» **EXERCISE PROMPT**
Reproduce the listing below with each "Viewport" changed to "Window", leaving everything else unchanged.

» **RECORDS FOR THIS EXERCISE**

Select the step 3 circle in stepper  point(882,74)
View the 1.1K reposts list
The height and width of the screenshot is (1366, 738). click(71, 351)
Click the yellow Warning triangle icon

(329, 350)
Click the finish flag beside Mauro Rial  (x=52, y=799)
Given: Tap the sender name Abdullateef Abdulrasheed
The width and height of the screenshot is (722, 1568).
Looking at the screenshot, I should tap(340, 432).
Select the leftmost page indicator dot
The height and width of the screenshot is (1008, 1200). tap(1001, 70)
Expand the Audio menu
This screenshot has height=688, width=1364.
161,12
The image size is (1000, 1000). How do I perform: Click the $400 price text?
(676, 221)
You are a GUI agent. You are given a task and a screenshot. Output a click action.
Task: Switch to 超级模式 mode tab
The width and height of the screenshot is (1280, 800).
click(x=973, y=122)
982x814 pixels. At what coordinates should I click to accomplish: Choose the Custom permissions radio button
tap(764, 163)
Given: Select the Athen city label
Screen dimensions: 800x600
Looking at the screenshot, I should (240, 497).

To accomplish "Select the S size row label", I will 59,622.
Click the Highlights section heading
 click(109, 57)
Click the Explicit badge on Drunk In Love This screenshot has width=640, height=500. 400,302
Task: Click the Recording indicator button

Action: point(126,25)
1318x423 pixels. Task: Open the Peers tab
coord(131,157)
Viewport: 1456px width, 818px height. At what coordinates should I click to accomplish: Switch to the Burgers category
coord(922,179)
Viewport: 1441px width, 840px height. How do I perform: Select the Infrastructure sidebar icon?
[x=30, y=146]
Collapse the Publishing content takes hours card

» **REPLY**
Select the step 3 circle in stepper  point(882,74)
View the 1.1K reposts list
The height and width of the screenshot is (1366, 738). click(71, 351)
Click the yellow Warning triangle icon

(329, 350)
Click the finish flag beside Mauro Rial  (x=52, y=799)
Given: Tap the sender name Abdullateef Abdulrasheed
The width and height of the screenshot is (722, 1568).
Looking at the screenshot, I should tap(340, 432).
Select the leftmost page indicator dot
The height and width of the screenshot is (1008, 1200). tap(1001, 70)
Expand the Audio menu
This screenshot has height=688, width=1364.
161,12
The image size is (1000, 1000). How do I perform: Click the $400 price text?
(676, 221)
You are a GUI agent. You are given a task and a screenshot. Output a click action.
Task: Switch to 超级模式 mode tab
The width and height of the screenshot is (1280, 800).
click(x=973, y=122)
982x814 pixels. At what coordinates should I click to accomplish: Choose the Custom permissions radio button
tap(764, 163)
Given: Select the Athen city label
Screen dimensions: 800x600
Looking at the screenshot, I should (240, 497).

To accomplish "Select the S size row label", I will 59,622.
Click the Highlights section heading
 click(109, 57)
Click the Explicit badge on Drunk In Love This screenshot has width=640, height=500. 400,302
Task: Click the Recording indicator button

Action: point(126,25)
1318x423 pixels. Task: Open the Peers tab
coord(131,157)
Window: 1456px width, 818px height. At what coordinates should I click to accomplish: Switch to the Burgers category
coord(922,179)
Window: 1441px width, 840px height. How do I perform: Select the Infrastructure sidebar icon?
[x=30, y=146]
Collapse the Publishing content takes hours card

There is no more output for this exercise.